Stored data
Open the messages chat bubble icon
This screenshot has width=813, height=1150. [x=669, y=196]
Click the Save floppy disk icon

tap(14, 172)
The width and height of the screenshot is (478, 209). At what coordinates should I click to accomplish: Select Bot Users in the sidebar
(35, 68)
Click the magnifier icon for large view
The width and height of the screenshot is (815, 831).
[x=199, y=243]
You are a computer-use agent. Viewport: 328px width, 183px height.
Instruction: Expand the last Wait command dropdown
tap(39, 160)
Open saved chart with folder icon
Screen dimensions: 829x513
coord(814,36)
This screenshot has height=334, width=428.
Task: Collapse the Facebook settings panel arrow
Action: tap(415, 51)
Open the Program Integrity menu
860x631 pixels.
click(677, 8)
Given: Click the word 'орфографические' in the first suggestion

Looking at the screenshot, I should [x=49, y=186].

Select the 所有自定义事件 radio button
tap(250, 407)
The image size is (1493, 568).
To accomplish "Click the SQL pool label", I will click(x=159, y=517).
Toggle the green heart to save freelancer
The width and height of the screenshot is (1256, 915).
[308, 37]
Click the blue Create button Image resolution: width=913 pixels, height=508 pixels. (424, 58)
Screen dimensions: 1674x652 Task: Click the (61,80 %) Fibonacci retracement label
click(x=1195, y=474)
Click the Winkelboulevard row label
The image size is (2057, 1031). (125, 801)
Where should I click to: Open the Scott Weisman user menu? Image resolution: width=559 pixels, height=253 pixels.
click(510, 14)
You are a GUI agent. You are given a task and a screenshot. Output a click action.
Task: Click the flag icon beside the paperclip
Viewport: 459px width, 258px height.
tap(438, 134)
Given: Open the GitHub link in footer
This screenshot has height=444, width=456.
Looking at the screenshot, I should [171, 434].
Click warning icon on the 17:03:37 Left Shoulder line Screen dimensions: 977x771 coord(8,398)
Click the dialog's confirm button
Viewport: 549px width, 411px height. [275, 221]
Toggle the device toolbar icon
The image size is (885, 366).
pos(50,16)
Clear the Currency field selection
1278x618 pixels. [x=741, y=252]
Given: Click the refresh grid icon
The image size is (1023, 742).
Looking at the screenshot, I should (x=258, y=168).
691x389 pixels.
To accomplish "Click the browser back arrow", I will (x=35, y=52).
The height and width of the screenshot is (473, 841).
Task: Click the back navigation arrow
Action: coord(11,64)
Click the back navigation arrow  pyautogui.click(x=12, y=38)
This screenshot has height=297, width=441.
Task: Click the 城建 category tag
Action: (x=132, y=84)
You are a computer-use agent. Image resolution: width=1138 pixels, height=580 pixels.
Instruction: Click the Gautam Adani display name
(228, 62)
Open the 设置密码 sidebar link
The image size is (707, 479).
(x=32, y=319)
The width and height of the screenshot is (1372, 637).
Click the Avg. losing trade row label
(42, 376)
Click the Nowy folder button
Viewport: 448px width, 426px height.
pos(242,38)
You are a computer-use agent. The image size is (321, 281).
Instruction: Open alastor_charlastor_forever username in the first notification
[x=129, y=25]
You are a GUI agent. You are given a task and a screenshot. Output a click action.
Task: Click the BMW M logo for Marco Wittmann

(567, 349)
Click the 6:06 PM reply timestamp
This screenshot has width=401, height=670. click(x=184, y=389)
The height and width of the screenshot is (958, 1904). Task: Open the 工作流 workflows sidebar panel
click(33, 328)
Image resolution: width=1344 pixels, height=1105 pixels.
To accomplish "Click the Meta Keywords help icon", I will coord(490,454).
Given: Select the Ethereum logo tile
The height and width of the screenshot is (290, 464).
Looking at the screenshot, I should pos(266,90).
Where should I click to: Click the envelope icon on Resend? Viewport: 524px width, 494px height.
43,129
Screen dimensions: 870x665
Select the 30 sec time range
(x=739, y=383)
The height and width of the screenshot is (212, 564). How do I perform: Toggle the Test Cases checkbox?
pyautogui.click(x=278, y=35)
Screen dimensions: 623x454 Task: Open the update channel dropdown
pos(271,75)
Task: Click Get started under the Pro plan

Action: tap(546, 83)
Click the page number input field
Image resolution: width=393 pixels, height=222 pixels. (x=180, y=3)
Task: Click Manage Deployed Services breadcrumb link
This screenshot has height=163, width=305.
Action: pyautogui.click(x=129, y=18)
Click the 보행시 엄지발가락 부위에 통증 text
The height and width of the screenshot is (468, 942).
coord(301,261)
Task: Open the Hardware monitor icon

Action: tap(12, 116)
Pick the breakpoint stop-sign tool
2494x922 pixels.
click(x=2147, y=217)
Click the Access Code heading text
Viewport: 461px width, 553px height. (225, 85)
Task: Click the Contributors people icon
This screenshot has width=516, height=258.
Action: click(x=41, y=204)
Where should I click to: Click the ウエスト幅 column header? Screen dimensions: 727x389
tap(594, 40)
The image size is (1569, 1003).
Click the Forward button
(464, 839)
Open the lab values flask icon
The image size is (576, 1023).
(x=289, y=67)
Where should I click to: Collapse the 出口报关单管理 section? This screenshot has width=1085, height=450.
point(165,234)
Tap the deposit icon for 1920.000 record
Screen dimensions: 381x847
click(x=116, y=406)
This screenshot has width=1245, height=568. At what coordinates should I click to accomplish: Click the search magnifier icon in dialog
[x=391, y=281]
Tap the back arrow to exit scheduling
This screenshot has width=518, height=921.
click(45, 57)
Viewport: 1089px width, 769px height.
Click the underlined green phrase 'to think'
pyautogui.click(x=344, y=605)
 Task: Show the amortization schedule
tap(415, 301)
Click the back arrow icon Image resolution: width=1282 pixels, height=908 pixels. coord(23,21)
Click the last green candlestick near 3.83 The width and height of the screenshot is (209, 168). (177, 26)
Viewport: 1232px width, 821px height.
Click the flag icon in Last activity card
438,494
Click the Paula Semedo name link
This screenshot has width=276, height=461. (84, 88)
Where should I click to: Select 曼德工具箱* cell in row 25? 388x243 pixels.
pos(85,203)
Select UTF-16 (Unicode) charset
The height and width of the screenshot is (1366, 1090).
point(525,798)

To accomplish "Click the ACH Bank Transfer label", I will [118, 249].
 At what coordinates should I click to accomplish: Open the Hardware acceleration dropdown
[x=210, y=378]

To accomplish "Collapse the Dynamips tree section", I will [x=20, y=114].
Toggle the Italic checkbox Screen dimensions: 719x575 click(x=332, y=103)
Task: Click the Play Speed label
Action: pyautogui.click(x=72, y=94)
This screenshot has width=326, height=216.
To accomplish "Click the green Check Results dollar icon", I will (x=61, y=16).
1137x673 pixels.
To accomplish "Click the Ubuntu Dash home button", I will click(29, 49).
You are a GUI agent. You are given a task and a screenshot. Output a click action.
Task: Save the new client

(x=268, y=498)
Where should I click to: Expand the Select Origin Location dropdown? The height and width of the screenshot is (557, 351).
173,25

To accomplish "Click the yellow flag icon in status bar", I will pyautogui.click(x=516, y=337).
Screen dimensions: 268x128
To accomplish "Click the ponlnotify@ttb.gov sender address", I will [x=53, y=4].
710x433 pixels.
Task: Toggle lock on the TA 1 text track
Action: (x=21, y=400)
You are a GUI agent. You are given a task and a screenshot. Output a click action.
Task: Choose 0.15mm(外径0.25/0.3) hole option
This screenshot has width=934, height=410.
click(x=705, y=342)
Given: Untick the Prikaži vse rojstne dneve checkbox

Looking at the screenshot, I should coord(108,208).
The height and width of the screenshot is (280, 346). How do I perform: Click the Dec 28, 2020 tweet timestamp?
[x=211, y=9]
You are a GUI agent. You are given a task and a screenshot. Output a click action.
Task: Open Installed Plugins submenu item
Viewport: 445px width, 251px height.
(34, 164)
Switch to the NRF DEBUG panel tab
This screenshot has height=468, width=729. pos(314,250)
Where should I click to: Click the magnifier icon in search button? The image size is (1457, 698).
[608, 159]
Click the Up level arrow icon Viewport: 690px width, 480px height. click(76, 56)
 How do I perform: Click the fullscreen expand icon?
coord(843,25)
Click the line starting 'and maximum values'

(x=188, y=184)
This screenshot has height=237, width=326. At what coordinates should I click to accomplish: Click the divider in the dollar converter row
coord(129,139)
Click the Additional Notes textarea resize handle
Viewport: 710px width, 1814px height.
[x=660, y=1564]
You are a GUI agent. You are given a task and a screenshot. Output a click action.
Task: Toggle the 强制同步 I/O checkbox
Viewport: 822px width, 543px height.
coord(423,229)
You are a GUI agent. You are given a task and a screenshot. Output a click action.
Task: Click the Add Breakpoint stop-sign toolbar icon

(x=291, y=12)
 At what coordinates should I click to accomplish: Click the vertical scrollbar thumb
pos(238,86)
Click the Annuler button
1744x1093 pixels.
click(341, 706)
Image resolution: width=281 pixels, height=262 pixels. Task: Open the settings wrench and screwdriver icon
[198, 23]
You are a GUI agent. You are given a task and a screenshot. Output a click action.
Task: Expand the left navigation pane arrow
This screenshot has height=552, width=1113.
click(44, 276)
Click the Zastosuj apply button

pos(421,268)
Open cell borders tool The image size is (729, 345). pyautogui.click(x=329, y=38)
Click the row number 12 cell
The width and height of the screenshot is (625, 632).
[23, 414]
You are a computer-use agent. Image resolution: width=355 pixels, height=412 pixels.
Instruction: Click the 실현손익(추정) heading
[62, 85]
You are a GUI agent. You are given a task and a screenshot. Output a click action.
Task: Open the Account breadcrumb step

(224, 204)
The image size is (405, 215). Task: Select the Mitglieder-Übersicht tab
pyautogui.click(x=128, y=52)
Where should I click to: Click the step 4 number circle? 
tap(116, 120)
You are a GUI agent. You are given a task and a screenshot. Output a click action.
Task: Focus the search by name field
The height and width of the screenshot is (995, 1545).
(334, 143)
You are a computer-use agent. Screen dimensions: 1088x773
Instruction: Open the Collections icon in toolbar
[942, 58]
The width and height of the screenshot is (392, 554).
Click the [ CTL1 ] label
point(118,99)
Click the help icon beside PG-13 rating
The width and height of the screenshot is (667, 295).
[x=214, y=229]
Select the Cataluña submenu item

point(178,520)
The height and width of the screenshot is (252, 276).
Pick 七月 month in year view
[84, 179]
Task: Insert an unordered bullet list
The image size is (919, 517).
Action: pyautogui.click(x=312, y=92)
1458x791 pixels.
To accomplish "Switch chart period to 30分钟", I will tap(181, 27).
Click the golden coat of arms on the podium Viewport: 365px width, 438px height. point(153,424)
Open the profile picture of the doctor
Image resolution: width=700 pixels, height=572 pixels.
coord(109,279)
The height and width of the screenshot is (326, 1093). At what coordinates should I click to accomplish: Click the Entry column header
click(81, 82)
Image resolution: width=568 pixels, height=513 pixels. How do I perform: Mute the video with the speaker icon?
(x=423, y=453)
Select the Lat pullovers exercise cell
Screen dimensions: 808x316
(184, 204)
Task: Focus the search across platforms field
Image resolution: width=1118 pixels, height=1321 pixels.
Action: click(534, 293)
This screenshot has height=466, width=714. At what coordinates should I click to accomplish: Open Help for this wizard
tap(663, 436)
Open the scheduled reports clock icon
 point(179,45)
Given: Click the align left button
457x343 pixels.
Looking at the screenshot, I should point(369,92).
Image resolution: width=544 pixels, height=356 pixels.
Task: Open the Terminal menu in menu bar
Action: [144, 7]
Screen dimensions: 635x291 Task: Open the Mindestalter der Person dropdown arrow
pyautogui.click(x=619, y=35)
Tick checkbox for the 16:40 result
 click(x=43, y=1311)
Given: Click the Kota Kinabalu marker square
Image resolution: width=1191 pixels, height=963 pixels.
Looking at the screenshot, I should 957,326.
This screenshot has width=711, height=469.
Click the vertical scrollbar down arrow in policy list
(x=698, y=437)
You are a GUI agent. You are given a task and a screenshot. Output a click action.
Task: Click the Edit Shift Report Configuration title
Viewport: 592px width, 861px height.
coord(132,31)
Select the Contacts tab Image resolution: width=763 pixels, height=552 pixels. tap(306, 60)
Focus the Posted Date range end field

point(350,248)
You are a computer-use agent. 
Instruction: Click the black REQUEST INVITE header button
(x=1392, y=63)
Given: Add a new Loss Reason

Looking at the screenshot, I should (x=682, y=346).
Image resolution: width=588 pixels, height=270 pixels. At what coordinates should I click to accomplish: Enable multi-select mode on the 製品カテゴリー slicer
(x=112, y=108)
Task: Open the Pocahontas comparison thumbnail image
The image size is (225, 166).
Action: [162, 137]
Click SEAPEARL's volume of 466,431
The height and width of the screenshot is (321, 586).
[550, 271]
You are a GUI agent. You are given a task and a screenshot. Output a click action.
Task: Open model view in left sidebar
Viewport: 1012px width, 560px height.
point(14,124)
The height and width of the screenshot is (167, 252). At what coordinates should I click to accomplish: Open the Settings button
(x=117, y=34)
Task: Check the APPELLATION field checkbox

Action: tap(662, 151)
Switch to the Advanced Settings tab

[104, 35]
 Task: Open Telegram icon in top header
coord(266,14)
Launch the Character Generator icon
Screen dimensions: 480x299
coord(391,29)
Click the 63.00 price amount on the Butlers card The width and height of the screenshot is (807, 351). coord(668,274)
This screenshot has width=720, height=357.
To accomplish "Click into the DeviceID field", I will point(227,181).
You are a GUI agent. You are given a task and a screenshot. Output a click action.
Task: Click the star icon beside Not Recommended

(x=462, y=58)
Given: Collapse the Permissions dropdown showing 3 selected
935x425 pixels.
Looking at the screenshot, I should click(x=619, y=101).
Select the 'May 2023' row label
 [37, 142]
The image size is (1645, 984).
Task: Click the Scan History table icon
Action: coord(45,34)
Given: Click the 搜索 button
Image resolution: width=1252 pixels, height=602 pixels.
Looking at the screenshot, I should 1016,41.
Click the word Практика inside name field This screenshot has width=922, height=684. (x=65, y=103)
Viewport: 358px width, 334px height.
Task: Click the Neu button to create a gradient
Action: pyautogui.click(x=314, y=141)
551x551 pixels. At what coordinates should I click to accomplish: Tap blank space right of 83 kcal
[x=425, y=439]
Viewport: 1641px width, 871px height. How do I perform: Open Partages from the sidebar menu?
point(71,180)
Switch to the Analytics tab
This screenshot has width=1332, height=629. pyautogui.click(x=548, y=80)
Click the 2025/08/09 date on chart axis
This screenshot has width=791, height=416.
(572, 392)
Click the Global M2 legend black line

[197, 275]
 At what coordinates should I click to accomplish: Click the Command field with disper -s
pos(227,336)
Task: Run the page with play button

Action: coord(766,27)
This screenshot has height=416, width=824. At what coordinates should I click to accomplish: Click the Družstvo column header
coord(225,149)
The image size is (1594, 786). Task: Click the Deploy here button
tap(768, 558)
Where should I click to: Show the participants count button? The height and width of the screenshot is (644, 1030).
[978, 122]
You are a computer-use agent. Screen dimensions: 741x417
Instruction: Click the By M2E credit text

> **DIRECTIONS**
When you reach the line with "Task: Open Telegram icon in top header" in the records above, start writing out lines exactly, and stop once the line with "This screenshot has width=720, height=357." has been written; include nothing else.

> **OUTPUT OF THE EXERCISE**
 Task: Open Telegram icon in top header
coord(266,14)
Launch the Character Generator icon
Screen dimensions: 480x299
coord(391,29)
Click the 63.00 price amount on the Butlers card The width and height of the screenshot is (807, 351). coord(668,274)
This screenshot has width=720, height=357.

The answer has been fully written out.